En el vaso medio vacío se pueden enumerar varios problemas: no es para quienes se molesten con las escenas de violencia o sexo gratuitas, la mayoría de los personajes son bastante primarios y poco creíbles para sus supuestas capacidades intelectuales o vitales, y el casting es bastante espantoso, comenzando por el protagonista –el grandote Joel Kinnaman, que había protagonizado la innecesaria remake de RoboCop (José Padilha, 2014)–, quien parece una cruza genética entre Keith Carradine y Dolph Lundgren, que no tiene claro si corresponde que ponga cara de malo inexpresivo a lo Clint Eastwood o que se saque la camisa y flexione su abundante dotación de músculos, así que hace ambas cosas al mismo tiempo.
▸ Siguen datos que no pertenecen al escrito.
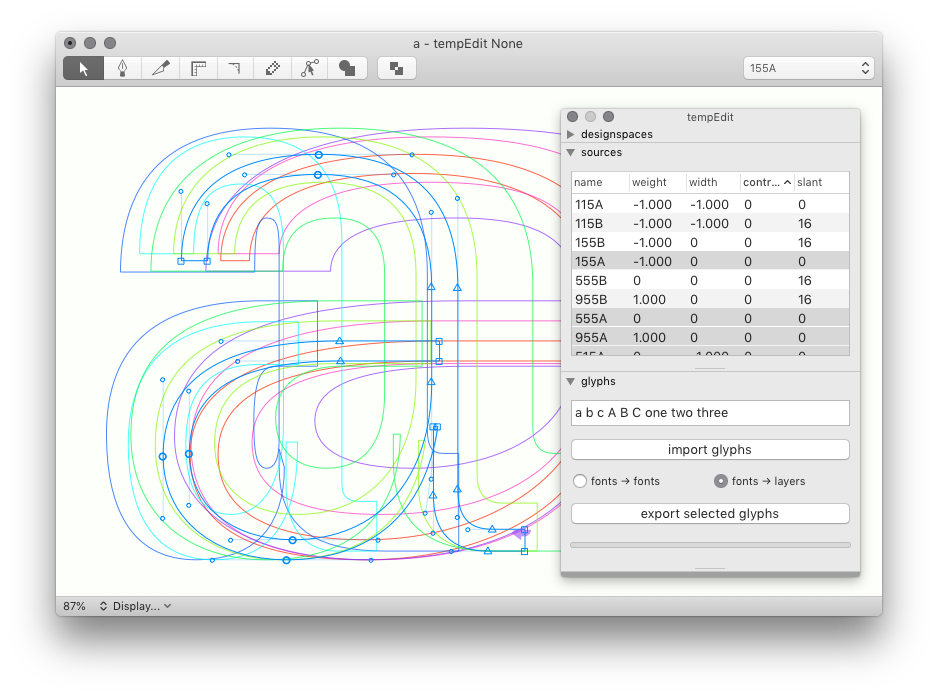Select the arrow editing tool
Screen dimensions: 938x696
[x=84, y=68]
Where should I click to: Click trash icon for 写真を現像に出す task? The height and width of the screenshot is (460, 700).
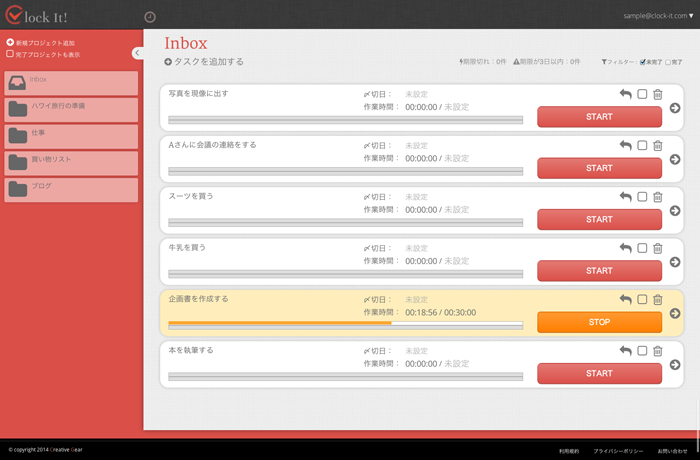click(657, 94)
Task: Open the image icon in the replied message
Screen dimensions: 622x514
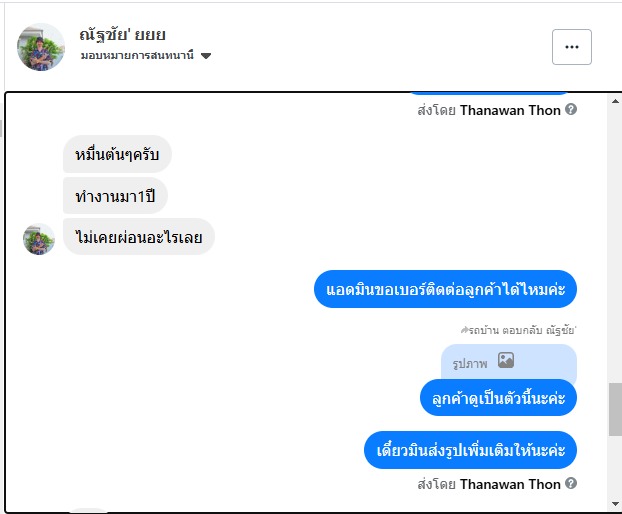Action: click(x=506, y=361)
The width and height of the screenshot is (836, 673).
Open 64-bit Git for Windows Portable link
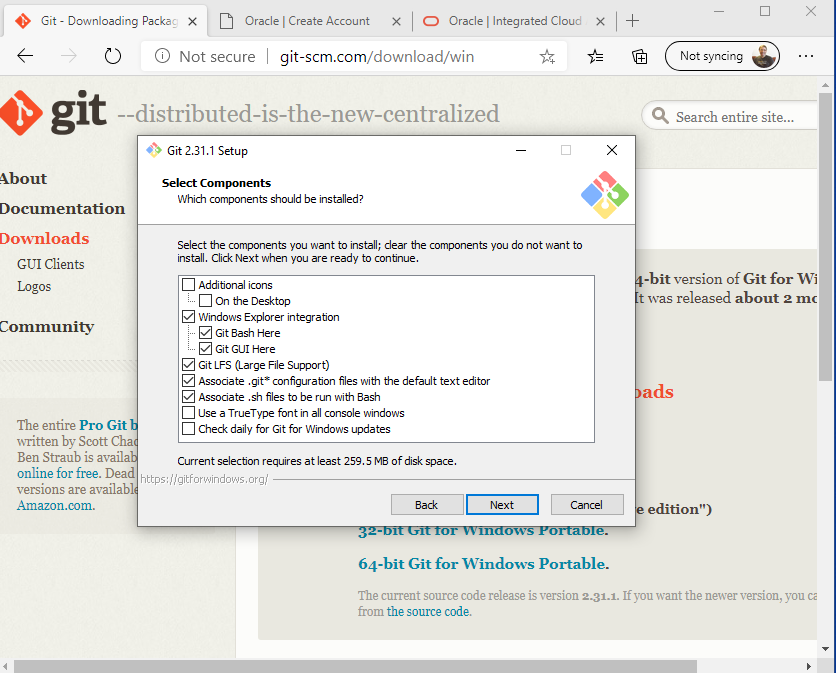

Algunas ideas, como la de las inteligencias artificiales que manejan gremios y edificios, modelando sus personalidades humanoides a imitación de las de artistas históricos, parecen sacadas de una versión simplificada de las sagas de Gibson (lo que en cierta forma todo Altered Carbon es), y las ambientaciones ciudadanas son en buena parte un calco de las de Blade Runner (Ridley Scott, 1982) con mayores proporciones de luminosidad, lo cual no las favorece particularmente en relación con la aún muy reciente secuela de aquella película –Blade Runner 2049 (Dennis Villenueve, 2017)–, que reprocesaba esa imaginería con mucho más gusto.
Pero si uno decide darle una oportunidad y ver el vaso medio lleno, hay suficiente “seriedad” en términos de ciencia ficción para que el resultado tenga una coherencia interna interesante. También hay una acumulación de subtramas variadas –para algunos críticos, hasta excesivamente variadas en una temporada relativamente breve– superior al promedio, lo cual determina que cada episodio tenga su personalidad propia y hasta pueda funcionar en forma independiente (si es que todavía alguien ve una serie de Netflix en forma no lineal), con algunas historias brillantes y de gran tensión –como la de una aterradora sesión de tortura llevada a cabo en una realidad virtual, que se siente como si fuera verdadera, pero sin que el cuerpo del torturado se resienta–. Estas historias secundarias en ocasiones se desarrollan mediante flashbacks, lo cual permite el interesante recurso de que el mismo personaje –gracias a su uso de distintas “fundas” o cuerpos– sea interpretado por actores totalmente distintos, algo que ya se ha hecho en el cine más o menos experimental, pero que es novedoso en un producto comercial. Por otra parte, la inversión en términos de producción (una de las mayores realizadas por Netflix) se nota, y en el terreno de los efectos especiales y el despliegue general esta serie no tiene nada que envidiarle a una superproducción hollywoodense del género.
Por último, Altered Carbon conserva, además de las femmes fatales y los protagonistas anacrónicamente tabacómanos, una de las características más profundas de los policiales noir a los que –como buena hija del cyberpunk– hace constante referencia: una mirada pesimista pero clara sobre las enormes desigualdades sociales y su profundización paralela a los avances de la tecnología, en un mundo fantasioso pero muy reconocible en el nuestro, donde las expectativas vitales parecen ligarse cada vez más al poder económico.